Problem to work on
Retype the following lines word for word, keeping every character as it is.
═══
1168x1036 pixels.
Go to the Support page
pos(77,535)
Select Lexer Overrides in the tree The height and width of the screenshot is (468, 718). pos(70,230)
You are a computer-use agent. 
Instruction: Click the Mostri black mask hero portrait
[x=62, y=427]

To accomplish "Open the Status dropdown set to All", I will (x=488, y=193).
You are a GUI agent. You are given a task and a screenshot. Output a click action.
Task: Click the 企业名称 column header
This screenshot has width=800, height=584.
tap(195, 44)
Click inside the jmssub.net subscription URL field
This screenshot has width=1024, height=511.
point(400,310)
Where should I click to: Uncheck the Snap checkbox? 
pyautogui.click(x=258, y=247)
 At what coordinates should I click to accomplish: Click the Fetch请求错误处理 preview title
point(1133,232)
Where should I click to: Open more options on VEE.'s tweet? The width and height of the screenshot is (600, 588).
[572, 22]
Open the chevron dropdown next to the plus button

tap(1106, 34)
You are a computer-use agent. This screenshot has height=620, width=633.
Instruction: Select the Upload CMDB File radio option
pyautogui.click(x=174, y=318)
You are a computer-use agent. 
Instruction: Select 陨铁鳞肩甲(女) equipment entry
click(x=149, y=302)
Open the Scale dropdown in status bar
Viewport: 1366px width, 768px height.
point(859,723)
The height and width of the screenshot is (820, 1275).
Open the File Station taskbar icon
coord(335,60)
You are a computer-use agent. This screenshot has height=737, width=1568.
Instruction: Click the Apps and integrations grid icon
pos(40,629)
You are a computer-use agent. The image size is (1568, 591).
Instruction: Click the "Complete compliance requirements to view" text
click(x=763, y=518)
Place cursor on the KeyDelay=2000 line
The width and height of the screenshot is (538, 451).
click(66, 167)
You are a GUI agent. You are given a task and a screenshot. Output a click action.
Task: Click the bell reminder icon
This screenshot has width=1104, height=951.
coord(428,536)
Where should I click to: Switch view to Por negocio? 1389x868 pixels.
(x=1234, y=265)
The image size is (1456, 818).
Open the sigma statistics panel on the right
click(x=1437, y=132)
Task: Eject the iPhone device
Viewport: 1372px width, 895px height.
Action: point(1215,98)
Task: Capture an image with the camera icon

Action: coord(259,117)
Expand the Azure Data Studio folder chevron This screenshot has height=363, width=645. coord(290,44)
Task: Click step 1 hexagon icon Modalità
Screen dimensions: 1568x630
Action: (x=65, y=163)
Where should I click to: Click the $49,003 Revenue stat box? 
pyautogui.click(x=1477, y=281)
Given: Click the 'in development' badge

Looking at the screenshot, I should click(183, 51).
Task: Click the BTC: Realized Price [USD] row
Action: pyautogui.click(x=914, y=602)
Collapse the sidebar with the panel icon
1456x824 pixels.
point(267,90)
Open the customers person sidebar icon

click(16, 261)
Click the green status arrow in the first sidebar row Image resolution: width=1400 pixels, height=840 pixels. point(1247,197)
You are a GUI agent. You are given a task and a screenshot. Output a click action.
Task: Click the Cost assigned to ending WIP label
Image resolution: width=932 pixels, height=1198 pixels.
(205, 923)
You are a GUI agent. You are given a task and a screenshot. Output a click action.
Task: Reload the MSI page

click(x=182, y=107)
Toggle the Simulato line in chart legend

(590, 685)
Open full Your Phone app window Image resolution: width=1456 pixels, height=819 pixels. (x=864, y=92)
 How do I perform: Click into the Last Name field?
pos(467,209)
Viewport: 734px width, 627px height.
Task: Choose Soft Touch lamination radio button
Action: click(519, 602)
═══
Final result
1168x1036 pixels.
Go to the Support page
pos(77,535)
Select Lexer Overrides in the tree The height and width of the screenshot is (468, 718). pos(70,230)
You are a computer-use agent. 
Instruction: Click the Mostri black mask hero portrait
[x=62, y=427]

To accomplish "Open the Status dropdown set to All", I will (x=488, y=193).
You are a GUI agent. You are given a task and a screenshot. Output a click action.
Task: Click the 企业名称 column header
This screenshot has width=800, height=584.
tap(195, 44)
Click inside the jmssub.net subscription URL field
This screenshot has width=1024, height=511.
point(400,310)
Where should I click to: Uncheck the Snap checkbox? 
pyautogui.click(x=258, y=247)
 At what coordinates should I click to accomplish: Click the Fetch请求错误处理 preview title
point(1133,232)
Where should I click to: Open more options on VEE.'s tweet? The width and height of the screenshot is (600, 588).
[572, 22]
Open the chevron dropdown next to the plus button

tap(1106, 34)
You are a computer-use agent. This screenshot has height=620, width=633.
Instruction: Select the Upload CMDB File radio option
pyautogui.click(x=174, y=318)
You are a computer-use agent. 
Instruction: Select 陨铁鳞肩甲(女) equipment entry
click(x=149, y=302)
Open the Scale dropdown in status bar
Viewport: 1366px width, 768px height.
point(859,723)
The height and width of the screenshot is (820, 1275).
Open the File Station taskbar icon
coord(335,60)
You are a computer-use agent. This screenshot has height=737, width=1568.
Instruction: Click the Apps and integrations grid icon
pos(40,629)
You are a computer-use agent. The image size is (1568, 591).
Instruction: Click the "Complete compliance requirements to view" text
click(x=763, y=518)
Place cursor on the KeyDelay=2000 line
The width and height of the screenshot is (538, 451).
click(66, 167)
You are a GUI agent. You are given a task and a screenshot. Output a click action.
Task: Click the bell reminder icon
This screenshot has width=1104, height=951.
coord(428,536)
Where should I click to: Switch view to Por negocio? 1389x868 pixels.
(x=1234, y=265)
The image size is (1456, 818).
Open the sigma statistics panel on the right
click(x=1437, y=132)
Task: Eject the iPhone device
Viewport: 1372px width, 895px height.
Action: point(1215,98)
Task: Capture an image with the camera icon

Action: coord(259,117)
Expand the Azure Data Studio folder chevron This screenshot has height=363, width=645. coord(290,44)
Task: Click step 1 hexagon icon Modalità
Screen dimensions: 1568x630
Action: (x=65, y=163)
Where should I click to: Click the $49,003 Revenue stat box? 
pyautogui.click(x=1477, y=281)
Given: Click the 'in development' badge

Looking at the screenshot, I should click(183, 51).
Task: Click the BTC: Realized Price [USD] row
Action: pyautogui.click(x=914, y=602)
Collapse the sidebar with the panel icon
1456x824 pixels.
point(267,90)
Open the customers person sidebar icon

click(16, 261)
Click the green status arrow in the first sidebar row Image resolution: width=1400 pixels, height=840 pixels. point(1247,197)
You are a GUI agent. You are given a task and a screenshot. Output a click action.
Task: Click the Cost assigned to ending WIP label
Image resolution: width=932 pixels, height=1198 pixels.
(205, 923)
You are a GUI agent. You are given a task and a screenshot. Output a click action.
Task: Reload the MSI page

click(x=182, y=107)
Toggle the Simulato line in chart legend

(590, 685)
Open full Your Phone app window Image resolution: width=1456 pixels, height=819 pixels. (x=864, y=92)
 How do I perform: Click into the Last Name field?
pos(467,209)
Viewport: 734px width, 627px height.
Task: Choose Soft Touch lamination radio button
Action: click(519, 602)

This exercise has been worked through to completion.